(SELECTED EXTRACT)
Events

The Portland Winter Light Festival Sets the City Aglow

Discover a 16-foot-tall robot, a glow-in-the-dark community mural, wood-burning sculptures, projection mapping, and more at this year’s nine-day festival.

By Isabel Lemus Kristensen January 25, 2023

Fire performer Erika Ryn at the 2019 Portland Winter Light Festival

Image: Amy Sakurai

The annual Portland Winter Light Festival returns with its characteristic charm this February. Since 2021—when it shifted to a decentralized format during the pandemic—the festival has transformed neighborhoods, storefronts, and public spaces across the city, serving as a source of joy during the darkest time of the year.

If you’ve walked through the South Park Blocks recently, you might’ve already seen a glimpse of the dappled light from Ivan McLean’s disco ball, Tyler Fuqua’s color-changing tree sculpture, or Fez BeGaetz’s 25-foot LED sunflower. The three pieces were installed in December and will stay up through the rest of the festival, says Alisha Sullivan, the festival’s director. But they are just a preview of what’s to come.

Starting February 3, approximately 130 works of art, which engage with the theme “The Light of the Stars,” will brighten up the city for the nine-day fest. Attendees can venture into neighborhoods to check out pop-up installations or visit three anchor sites—Pioneer Courthouse Square, the World Trade Center, and the Electric Blocks—to catch fire-based performances, fire and ice sculptures, projection art, and more.

Standing 16 feet tall, veteran artist Fuqua’s commissioned robot sculpture is a must-see. The robot will be stationed at Salmon Street Springs in Gov. Tom McCall Waterfront Park for the entire month of February. And on the Central Eastside, a dynamic, large-scale projection mapping installation by artist Mark Johns will cover the face of an Electric Blocks building on SE Second Avenue and Clay.
(End SELECTED EXTRACT)
(AVAILABLE DATA)
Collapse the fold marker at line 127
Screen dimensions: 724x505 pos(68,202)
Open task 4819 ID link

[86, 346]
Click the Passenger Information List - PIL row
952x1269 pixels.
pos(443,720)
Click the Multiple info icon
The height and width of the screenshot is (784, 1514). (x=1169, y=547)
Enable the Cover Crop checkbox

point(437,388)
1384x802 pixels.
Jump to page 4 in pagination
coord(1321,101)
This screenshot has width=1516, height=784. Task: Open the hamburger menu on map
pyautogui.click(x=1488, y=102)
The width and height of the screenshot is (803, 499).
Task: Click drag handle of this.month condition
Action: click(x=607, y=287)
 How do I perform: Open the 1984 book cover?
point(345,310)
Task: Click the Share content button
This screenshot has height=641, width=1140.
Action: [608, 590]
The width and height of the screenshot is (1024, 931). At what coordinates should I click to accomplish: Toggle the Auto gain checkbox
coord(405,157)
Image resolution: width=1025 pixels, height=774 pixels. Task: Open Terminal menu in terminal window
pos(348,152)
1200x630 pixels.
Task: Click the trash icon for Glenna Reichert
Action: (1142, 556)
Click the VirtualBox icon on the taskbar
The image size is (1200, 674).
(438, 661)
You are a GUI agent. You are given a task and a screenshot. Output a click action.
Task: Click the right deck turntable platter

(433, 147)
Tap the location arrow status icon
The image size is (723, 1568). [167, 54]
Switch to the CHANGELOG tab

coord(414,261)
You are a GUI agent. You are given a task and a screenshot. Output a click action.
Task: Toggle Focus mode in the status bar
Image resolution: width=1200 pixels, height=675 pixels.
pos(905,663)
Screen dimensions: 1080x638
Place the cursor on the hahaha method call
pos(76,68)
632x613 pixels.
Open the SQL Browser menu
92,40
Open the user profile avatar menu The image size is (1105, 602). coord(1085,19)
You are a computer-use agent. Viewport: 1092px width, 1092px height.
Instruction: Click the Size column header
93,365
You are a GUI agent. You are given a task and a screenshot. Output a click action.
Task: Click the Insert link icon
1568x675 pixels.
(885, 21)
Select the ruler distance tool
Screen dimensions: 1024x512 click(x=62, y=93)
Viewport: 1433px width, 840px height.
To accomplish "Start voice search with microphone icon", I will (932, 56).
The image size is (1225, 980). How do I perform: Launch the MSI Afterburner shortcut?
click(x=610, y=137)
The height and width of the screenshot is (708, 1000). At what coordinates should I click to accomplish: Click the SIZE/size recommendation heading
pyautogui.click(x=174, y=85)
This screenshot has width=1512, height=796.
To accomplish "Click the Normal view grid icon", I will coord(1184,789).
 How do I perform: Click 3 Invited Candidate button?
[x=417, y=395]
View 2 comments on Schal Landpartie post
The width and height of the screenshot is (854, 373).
(End AVAILABLE DATA)
WHAT THIS EXERCISE ASKS:
• A. Answer these from the Winter Light Festival article, one per line:
(i) How tall is Fez BeGaetz's LED sunflower?
(ii) What theme do the festival's works of art engage with?
(iii) Where will Tyler Fuqua's robot sculpture be stationed in February?
• B. Reproduce the part of the Winter Light Festival article that begins at the words "By Isabel Lemus" and stops after "what’s to come.".
• C. Summarize the Winter Light Festival article in two sentences.
The records have no connection to the text.

RESULTS FOR THE EXERCISE:
• A.
(i) 25 feet
(ii) "The Light of the Stars"
(iii) At Salmon Street Springs in Gov. Tom McCall Waterfront Park

• B.
By Isabel Lemus Kristensen January 25, 2023

Fire performer Erika Ryn at the 2019 Portland Winter Light Festival

Image: Amy Sakurai

The annual Portland Winter Light Festival returns with its characteristic charm this February. Since 2021—when it shifted to a decentralized format during the pandemic—the festival has transformed neighborhoods, storefronts, and public spaces across the city, serving as a source of joy during the darkest time of the year.

If you’ve walked through the South Park Blocks recently, you might’ve already seen a glimpse of the dappled light from Ivan McLean’s disco ball, Tyler Fuqua’s color-changing tree sculpture, or Fez BeGaetz’s 25-foot LED sunflower. The three pieces were installed in December and will stay up through the rest of the festival, says Alisha Sullivan, the festival’s director. But they are just a preview of what’s to come.

• C. The annual Portland Winter Light Festival returns in February, and starting February 3 approximately 130 works of art on the theme "The Light of the Stars" will brighten the city for nine days. Attendees can seek out pop-up installations in neighborhoods or visit three anchor sites (Pioneer Courthouse Square, the World Trade Center, and the Electric Blocks) for fire-based performances, fire and ice sculptures, and projection art, and the highlights include Tyler Fuqua's 16-foot robot sculpture and a large-scale projection mapping installation by Mark Johns.